Firstly it is a pleasure to speak to you, Olivier - we've enjoyed seeing your work in our site gallery for a while now. I'm going to start with an easy one: can you tell us a little about yourself and how you got to where you are today?
I'm a French 3D environment modeler and scene assembler currently working at Blur Studio in Los Angeles. After four years at Supinfocom (a 3D school) I started to work at Cryo Interactive in Paris (a games company). I spent three years there. After some relatively good experiences in smaller companies, I was hired at MagicLab as an environment modeler to work on a Ghost Recon-Advanced Warfighter trailer, which I believe had quite a lot of success. Then I was contacted by a previous co-worker (Jerome Denjean) who had been already working at Blur Studio for four years. He offered me a job at Blur, which is based next to the beach. It was hard to say no!
What has really impressed us in the office is your ability to create huge scenes with flawless texturing and lighting. Can you tell us a little about your processes?
Wow, thanks! Well, most of the time for my personal projects I define a framing and never change it until the end, so I can do as many tricks as I want since there's only one camera and it's not moving. Whereas with professional projects I use lots of cameras and view angles; it's a different way of working.
When modeling and texturing large exterior scenes I try to adapt the level of detail according to the distance from the camera (except maybe for instanced objects or proxies). In the real world, as the distance is increasing shapes tend to be more abstract and complex, which can be a real challenge to do in 3D, not to mention that the area covered becomes enormous too. But I like to do most of my work in 3D, with some minor changes in 2D. I find it more interesting that way.
As for lighting, for exterior scenes it's usually very simple: sun and a skylight. I use a more complex light setup for night scenes, but so far it has always been easier for me to light exteriors than interiors. Moreover doing everything in 3D makes things a lot easier lighting-wise.

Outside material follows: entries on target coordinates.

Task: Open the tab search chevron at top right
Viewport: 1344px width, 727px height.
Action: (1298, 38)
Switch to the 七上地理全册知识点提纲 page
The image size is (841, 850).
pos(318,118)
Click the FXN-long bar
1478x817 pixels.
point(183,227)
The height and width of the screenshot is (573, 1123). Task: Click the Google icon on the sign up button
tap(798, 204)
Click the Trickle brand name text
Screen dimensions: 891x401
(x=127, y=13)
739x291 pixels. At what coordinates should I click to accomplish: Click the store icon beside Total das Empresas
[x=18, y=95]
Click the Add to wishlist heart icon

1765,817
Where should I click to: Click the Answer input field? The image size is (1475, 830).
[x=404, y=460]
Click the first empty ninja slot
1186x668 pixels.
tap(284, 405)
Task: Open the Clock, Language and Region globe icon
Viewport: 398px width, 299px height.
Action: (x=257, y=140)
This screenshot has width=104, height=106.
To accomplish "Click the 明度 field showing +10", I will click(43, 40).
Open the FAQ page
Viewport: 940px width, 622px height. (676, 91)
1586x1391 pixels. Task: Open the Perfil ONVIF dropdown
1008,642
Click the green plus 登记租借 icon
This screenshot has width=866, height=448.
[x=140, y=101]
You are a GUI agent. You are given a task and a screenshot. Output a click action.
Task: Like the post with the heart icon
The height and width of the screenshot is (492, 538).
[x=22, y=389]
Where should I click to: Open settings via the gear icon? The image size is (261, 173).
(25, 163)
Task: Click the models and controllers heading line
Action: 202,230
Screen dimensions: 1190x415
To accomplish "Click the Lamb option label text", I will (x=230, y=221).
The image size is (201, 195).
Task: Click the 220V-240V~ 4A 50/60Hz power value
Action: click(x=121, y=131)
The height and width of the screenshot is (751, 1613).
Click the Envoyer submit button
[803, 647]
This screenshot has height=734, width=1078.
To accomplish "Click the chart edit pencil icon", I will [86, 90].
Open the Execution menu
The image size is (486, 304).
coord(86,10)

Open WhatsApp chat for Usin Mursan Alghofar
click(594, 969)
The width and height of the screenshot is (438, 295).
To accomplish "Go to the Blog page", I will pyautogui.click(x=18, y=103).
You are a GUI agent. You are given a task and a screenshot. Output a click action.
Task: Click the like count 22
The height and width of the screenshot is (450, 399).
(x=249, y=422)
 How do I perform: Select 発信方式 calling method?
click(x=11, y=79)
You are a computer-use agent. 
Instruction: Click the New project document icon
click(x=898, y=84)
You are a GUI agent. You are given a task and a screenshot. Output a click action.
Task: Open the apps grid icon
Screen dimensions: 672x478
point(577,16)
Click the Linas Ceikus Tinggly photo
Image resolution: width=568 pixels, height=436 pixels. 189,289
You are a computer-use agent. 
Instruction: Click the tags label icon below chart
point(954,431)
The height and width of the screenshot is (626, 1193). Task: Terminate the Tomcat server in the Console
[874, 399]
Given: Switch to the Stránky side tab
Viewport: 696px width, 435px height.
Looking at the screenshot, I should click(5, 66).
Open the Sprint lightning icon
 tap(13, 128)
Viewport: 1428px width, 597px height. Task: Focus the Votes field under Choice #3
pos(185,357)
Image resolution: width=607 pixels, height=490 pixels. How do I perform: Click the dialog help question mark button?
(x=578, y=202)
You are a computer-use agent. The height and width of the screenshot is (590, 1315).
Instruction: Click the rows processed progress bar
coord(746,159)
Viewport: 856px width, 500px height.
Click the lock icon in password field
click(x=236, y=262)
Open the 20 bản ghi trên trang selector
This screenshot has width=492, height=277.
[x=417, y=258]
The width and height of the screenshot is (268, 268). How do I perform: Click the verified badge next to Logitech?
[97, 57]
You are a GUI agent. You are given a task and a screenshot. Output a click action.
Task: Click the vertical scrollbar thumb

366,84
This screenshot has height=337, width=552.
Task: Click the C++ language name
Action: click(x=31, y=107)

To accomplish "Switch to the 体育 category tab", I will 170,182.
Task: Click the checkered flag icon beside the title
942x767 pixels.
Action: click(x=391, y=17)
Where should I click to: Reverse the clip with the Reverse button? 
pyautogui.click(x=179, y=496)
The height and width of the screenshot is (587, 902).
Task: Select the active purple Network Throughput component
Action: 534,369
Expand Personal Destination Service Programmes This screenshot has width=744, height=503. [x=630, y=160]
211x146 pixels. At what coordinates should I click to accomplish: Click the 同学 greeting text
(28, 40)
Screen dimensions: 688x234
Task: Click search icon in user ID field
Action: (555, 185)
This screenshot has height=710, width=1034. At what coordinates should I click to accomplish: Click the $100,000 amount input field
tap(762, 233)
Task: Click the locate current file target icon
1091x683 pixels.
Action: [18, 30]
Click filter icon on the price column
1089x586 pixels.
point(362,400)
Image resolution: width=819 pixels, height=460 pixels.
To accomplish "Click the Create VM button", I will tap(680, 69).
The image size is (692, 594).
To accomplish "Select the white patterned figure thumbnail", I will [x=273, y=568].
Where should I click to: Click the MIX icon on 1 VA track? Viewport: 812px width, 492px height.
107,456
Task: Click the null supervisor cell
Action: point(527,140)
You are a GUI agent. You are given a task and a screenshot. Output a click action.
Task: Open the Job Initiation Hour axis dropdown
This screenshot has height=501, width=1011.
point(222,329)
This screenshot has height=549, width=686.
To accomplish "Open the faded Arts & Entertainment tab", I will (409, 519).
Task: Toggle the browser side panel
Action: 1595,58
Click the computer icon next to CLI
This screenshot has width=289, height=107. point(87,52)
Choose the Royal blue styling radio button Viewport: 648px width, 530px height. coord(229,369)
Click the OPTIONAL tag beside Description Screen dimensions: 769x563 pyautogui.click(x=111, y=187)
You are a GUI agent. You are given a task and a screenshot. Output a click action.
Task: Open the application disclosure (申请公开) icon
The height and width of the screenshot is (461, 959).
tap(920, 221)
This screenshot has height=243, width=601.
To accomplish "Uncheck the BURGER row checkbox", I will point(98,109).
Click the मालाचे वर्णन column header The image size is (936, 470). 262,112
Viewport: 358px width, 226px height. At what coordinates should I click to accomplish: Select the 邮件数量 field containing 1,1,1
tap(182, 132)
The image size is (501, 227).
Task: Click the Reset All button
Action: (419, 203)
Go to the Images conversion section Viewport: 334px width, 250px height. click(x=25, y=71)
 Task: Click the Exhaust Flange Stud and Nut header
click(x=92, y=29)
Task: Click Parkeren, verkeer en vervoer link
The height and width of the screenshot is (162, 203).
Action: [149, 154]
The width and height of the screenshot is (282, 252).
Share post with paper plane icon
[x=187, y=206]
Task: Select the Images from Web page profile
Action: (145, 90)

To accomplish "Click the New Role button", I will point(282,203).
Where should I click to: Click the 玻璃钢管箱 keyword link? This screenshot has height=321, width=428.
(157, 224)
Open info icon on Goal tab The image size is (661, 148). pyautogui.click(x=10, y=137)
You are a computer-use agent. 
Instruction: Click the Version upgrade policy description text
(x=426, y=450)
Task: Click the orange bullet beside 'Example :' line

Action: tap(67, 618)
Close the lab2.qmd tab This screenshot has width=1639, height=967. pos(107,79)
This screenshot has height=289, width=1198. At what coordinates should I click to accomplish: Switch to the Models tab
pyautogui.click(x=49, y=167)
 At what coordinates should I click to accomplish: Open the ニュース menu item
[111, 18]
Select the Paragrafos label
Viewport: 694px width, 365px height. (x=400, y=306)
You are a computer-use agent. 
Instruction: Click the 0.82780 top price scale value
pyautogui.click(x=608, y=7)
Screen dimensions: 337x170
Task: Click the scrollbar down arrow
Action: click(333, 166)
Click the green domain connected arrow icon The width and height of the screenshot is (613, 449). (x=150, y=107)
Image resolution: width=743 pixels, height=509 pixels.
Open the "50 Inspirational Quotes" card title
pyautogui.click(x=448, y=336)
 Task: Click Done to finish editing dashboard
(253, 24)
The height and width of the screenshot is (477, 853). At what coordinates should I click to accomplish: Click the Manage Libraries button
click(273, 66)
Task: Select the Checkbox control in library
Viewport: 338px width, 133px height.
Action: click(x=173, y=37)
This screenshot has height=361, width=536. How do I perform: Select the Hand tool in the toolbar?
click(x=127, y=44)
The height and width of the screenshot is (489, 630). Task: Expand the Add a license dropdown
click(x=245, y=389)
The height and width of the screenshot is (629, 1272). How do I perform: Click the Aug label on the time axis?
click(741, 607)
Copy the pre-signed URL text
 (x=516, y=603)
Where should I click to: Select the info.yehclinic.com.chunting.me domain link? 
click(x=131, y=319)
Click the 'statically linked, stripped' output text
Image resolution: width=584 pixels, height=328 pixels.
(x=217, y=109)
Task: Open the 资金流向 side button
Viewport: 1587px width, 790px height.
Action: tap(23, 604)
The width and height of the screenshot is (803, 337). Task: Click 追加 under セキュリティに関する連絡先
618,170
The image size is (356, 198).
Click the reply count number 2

It often seems like your scenes are very well planned and the composition and camera placement work very well. Do you ever sketch or create concept work, or do you use references?
Over the last few years most of my personal projects have started with some assets I created for my professional work. I find it's a good way to do things that I never thought I would do, like a nuclear plant or a prison cell! Otherwise I would only make natural landscapes. So I don't really need the preliminary step, I go directly into Max. I like to play with some primitives in 3D to get a quick view of what I have in mind. On the other hand, when I get an idea I spend a lot of time searching for references. And I did do a
quick sketch for the personal project I've been working on since last year, because this time I started from scratch.
It appears that you have worked on a lot of really big projects, particularly in the gaming industry. Are there any projects that stand out as being a lot of fun, or anything that you would change if you did it again?
I'd say the Ghost Recon game trailer was the most interesting project for me. Not that I like the subject of US soldiers killing dozens of Mexican soldiers. It was interesting from the beginning because of the freedom I had. I was just asked to make a street in a relatively poor neighborhood in Mexico City, so no concept design, only some reference movies given by Ubisoft. As I started to gather photo reference it became more and more interesting and it eventually ended up being a personal project after the trailer was done.
Sometimes we find that sitting in front of a computer all day can be a little draining. What do you enjoy doing in your spare time to get away from the screen?
Now that I have a little boy I like to spend some time with him and my wife, going out for a walk, playing together, simple things like that! Otherwise I like nature, in general, and biking.